Stored data entries
....
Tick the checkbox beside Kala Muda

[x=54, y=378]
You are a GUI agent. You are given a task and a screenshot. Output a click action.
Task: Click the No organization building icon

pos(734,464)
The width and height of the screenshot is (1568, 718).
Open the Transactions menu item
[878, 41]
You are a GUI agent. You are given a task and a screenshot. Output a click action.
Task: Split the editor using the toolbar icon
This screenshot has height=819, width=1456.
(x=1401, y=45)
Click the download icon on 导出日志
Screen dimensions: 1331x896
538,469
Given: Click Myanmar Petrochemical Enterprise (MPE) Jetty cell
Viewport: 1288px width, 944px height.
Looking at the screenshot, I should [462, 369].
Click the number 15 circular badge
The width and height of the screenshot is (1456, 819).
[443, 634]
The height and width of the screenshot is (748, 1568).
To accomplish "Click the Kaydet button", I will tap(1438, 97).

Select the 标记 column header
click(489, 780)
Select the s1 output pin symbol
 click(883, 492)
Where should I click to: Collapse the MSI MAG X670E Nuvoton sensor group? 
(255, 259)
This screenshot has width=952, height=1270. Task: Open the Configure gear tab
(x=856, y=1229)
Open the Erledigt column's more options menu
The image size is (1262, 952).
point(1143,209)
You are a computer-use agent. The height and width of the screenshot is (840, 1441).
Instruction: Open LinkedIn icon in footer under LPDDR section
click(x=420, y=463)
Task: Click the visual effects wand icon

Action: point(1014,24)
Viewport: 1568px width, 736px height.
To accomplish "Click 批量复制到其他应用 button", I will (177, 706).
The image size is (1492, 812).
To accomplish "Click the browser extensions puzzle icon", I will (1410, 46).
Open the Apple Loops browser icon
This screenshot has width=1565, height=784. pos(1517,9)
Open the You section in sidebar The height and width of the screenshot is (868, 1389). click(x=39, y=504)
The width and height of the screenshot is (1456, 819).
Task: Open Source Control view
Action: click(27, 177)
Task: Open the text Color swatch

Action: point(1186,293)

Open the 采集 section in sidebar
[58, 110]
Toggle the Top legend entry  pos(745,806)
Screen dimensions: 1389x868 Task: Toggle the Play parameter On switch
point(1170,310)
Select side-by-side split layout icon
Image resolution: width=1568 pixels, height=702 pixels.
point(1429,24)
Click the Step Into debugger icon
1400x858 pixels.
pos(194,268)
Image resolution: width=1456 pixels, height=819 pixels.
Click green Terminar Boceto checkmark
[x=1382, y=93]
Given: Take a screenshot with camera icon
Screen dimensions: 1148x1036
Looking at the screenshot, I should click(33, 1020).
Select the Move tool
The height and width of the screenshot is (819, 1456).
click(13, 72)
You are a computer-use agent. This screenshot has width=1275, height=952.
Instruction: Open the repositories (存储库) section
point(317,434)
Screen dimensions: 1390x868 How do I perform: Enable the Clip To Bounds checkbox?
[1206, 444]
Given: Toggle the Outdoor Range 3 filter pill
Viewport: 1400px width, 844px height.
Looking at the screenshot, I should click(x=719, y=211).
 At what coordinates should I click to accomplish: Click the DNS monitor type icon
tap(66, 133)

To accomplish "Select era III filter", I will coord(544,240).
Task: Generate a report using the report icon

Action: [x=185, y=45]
....
What you have to do: Your answer must be the records above, repeated exactly.

Result:
Tick the checkbox beside Kala Muda

[x=54, y=378]
You are a GUI agent. You are given a task and a screenshot. Output a click action.
Task: Click the No organization building icon

pos(734,464)
The width and height of the screenshot is (1568, 718).
Open the Transactions menu item
[878, 41]
You are a GUI agent. You are given a task and a screenshot. Output a click action.
Task: Split the editor using the toolbar icon
This screenshot has height=819, width=1456.
(x=1401, y=45)
Click the download icon on 导出日志
Screen dimensions: 1331x896
538,469
Given: Click Myanmar Petrochemical Enterprise (MPE) Jetty cell
Viewport: 1288px width, 944px height.
Looking at the screenshot, I should [462, 369].
Click the number 15 circular badge
The width and height of the screenshot is (1456, 819).
[443, 634]
The height and width of the screenshot is (748, 1568).
To accomplish "Click the Kaydet button", I will tap(1438, 97).

Select the 标记 column header
click(489, 780)
Select the s1 output pin symbol
 click(883, 492)
Where should I click to: Collapse the MSI MAG X670E Nuvoton sensor group? 
(255, 259)
This screenshot has width=952, height=1270. Task: Open the Configure gear tab
(x=856, y=1229)
Open the Erledigt column's more options menu
The image size is (1262, 952).
point(1143,209)
You are a computer-use agent. The height and width of the screenshot is (840, 1441).
Instruction: Open LinkedIn icon in footer under LPDDR section
click(x=420, y=463)
Task: Click the visual effects wand icon

Action: point(1014,24)
Viewport: 1568px width, 736px height.
To accomplish "Click 批量复制到其他应用 button", I will (177, 706).
The image size is (1492, 812).
To accomplish "Click the browser extensions puzzle icon", I will (1410, 46).
Open the Apple Loops browser icon
This screenshot has width=1565, height=784. pos(1517,9)
Open the You section in sidebar The height and width of the screenshot is (868, 1389). click(x=39, y=504)
The width and height of the screenshot is (1456, 819).
Task: Open Source Control view
Action: click(27, 177)
Task: Open the text Color swatch

Action: point(1186,293)

Open the 采集 section in sidebar
[58, 110]
Toggle the Top legend entry  pos(745,806)
Screen dimensions: 1389x868 Task: Toggle the Play parameter On switch
point(1170,310)
Select side-by-side split layout icon
Image resolution: width=1568 pixels, height=702 pixels.
point(1429,24)
Click the Step Into debugger icon
1400x858 pixels.
pos(194,268)
Image resolution: width=1456 pixels, height=819 pixels.
Click green Terminar Boceto checkmark
[x=1382, y=93]
Given: Take a screenshot with camera icon
Screen dimensions: 1148x1036
Looking at the screenshot, I should click(33, 1020).
Select the Move tool
The height and width of the screenshot is (819, 1456).
click(13, 72)
You are a computer-use agent. This screenshot has width=1275, height=952.
Instruction: Open the repositories (存储库) section
point(317,434)
Screen dimensions: 1390x868 How do I perform: Enable the Clip To Bounds checkbox?
[1206, 444]
Given: Toggle the Outdoor Range 3 filter pill
Viewport: 1400px width, 844px height.
Looking at the screenshot, I should click(x=719, y=211).
 At what coordinates should I click to accomplish: Click the DNS monitor type icon
tap(66, 133)

To accomplish "Select era III filter", I will coord(544,240).
Task: Generate a report using the report icon

Action: [x=185, y=45]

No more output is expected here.